Last week I introduced you to the FABULOUS Mark Swan at kid-ethic who kept me sane through all the blunders I made. Have a look at his beautiful covers HERE.
A few things you might find it useful to know.
- DO NOT try to design a book cover yourself. Find, and pay, an experienced professional.
- E-book covers are relatively easy to upload. Dangerously easy.
- Paperback covers are many orders of magnitude more difficult to get right. There are spine widths and bleed and PPI’s and other things sent to confound you.
- Whatever you do ALWAYS PAY FOR A PRINT PROOF before you order any serious number of books.
- Print on Demand (POD) means more variability.
- You’ll be glad of professional help.
e-book
On all the platforms e-books are made really easy for you. Upload a cover image (.jpg accepted by most) and your book cover is ready.
Easy! Or too easy? Dangerously easy.
To get a good-looking book cover, it’s not enough to have the right illustration, information and typeface, you also need it in the form of a good quality image with a size ratio of 1 (width) to 1.6 (height). If you use different dimensions, each platform will either crop or distort the picture.
e-reader | Width (Pixels) | Height (Pixels) | Pixel density | File size | File type | |
KOBO | Kobo | 1072 | 1448 | 300 per inch | <5MB | .png or .jpg |
KDP | Kindle | 1,600 | 2,560 | 625-10,000 /total width | <50MB | .jpg or .TIFF |
B&N | NOOK | 1688 | 2588 | >1400 /total width | >500kB – <2MB | .png or .jpg |
KOBO: Advice Here
KDP: Advice Here
Barnes and Noble: Thank you Sarra for the Advice Here
Paperback
The paperback cover is a bit more complicated. How on earth do you choose the book size?

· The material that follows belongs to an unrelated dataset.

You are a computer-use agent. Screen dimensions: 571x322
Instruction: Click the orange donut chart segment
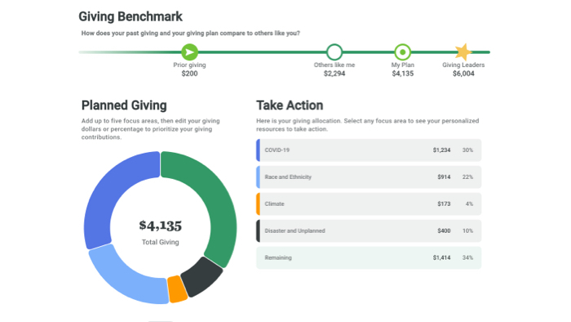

First thing to learn is it’s called the trim. Multiple pages are printed on rolls of paper and then cut (or trimmed) to the specified size. Within limits, the larger the book – the fewer the pages and the lower the cost of print-on-demand.
Inches | mm | |
A – format | 4.4 x 7 | 111 x 178 |
B – format (USA) | 5 x 8 | 127 × 203 |
B – format (UK) | 5 x 7.8 | 129 x 198 |
A5 | 5.8 x 8.25 | 148 x 210 |
Trade format (USA) American Royal | 6 × 9 | 152 × 229 |
Many UK trade paperbacks are UK B format, but most self-publishing platforms have a US Bias, so I opted for a single size available across the platforms which was closest to the original Sandstone Press edition of my book.
Bookshops, for understandable reasons, don’t like buying from their greatest rival, Amazon, so I selected Ingram Spark a printer who could supply Gardners in the UK who in turn supply bookshops.
I selected 5” x 8” trim, black and white on crème paper inside , with a full colour cover in a matt finish.
With a single trim, I thought I’d only need a single cover design across all platforms.
Think again:
Here’s where I really tried the patience of the saintly Mark Swan at kid-ethic.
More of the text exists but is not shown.